Where resources are adequate, struggling readers are assisted in a variety of ways. They can receive one-on-one instruction, using diagnostic tools and specific materials designed to ensure that the program meets the individual learners' needs. Many teachers also use small reading groups to ensure students are working at the appropriate level for their current ability or they have older students act as guides or mentors to younger students. This can be combined with large group instruction and reading activities that provide rich and varied experiences that encompass a wide variety of ways of talking about reading and exploring reading comprehension. All of these methods are social - they involve learning in an environment with other adults and children. They also involve learning beyond the nitty gritty specifics of verbal language skills. Students are learning a wide range of social skills, often discussions will break out, differences of opinion will be encountered and explored. Every learning activity also builds relationships - key to motivation and engagement.

While I have no doubt a computer can probably provide training in the most narrow meaning of reading and reading comprehension, this pales in comparison to the breadth of experiences teachers create in classrooms. This inadequacy is compounded with growing concerns over the amount of screen time children are exposed to. The American Academy of Pediatrics recommends no more than two hours of screen time per day, for all screen activities - TV, video games, computers. In many households, this limit is met without any screen time at all in school.
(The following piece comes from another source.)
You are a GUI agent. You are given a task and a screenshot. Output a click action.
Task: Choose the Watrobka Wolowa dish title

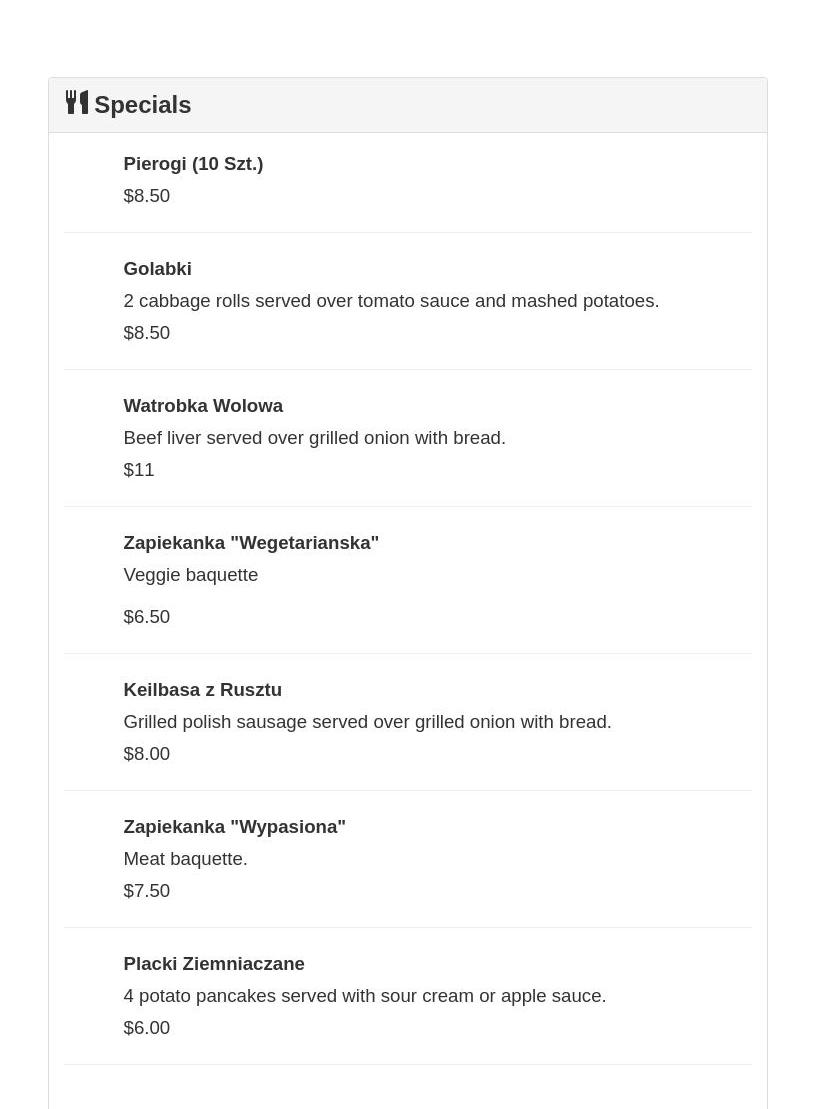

It can be difficult to contest any given introduction of technology in schools. Some do have genuine benefits as tools in a classroom. But the relentless push to use more technology and particularly to replace teaching time with computer time should be a warning. There is a bigger process at work, and decisions are not being made based on what's best for children. Rather, consistent underfunding is driving school boards into the hands of corporations waiting to reap profits from the K-12 sector.